The opinion of the court was delivered by: Wigenton, District Judge.


Before the Court are Defendants‟, New Jersey Transit employees ("NJT Defendants") and City of Newark, motions for summary judgment pursuant to Federal Rule of Civil Procedure 56 and Defendant Eliezer Rosa‟s motion to dismiss pursuant to Federal Rule of Civil Procedure 12(b)(6). This Court has jurisdiction pursuant to 28 U.S.C. § 1331. Venue is proper pursuant to 28 U.S.C. § 1391(b). This Court, having considered the parties‟ submissions, decides this matter without oral argument pursuant to Federal Rule of Civil Procedure 78. For the reasons stated below, this Court GRANTS Defendants‟ motions.


Plaintiff is a homeless resident of the State of New Jersey. On October 31, 2007, Plaintiff was a ticketed passenger at Pennsylvania Station in Newark, New Jersey when he was approached by Defendant Officer Robert Scott. Officer Scott advised Plaintiff that Plaintiff‟s presence in Pennsylvania Station was in violation of the City of Newark Code 20-2-14-4 ("the Newark ordinance"). Officer Scott informed Plaintiff that "he was not using Penn Station for its intended purpose, and ordered Plaintiff to leave the location under threat of arrest for said violation." Plaintiff was not given a citation for violating the Newark ordinance*fn1 . It is undisputed that the Newark ordinance is unconstitutional pursuant to the New Jersey Supreme Court decision in State v.
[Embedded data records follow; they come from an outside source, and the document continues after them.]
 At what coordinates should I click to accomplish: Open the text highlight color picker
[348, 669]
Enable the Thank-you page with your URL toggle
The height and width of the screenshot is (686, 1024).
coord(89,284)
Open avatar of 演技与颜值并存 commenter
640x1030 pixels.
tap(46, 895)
Crawley, 90 N.J. 241 (1982). Said ordinance was never repealed by the City of Newark.

On June 9, 2009, Plaintiff attempted to board another train operated by New Jersey Transit, Inc. ("NJT"). According to Plaintiff, he was not permitted to board the train by Defendant Rosa, a NJT employee. Plaintiff alleges that Defendant Rosa identified him as "the guy who was suing New Jersey Transit"; accused him of never having a ticket; and "gave Plaintiff the finger" as the train pulled away.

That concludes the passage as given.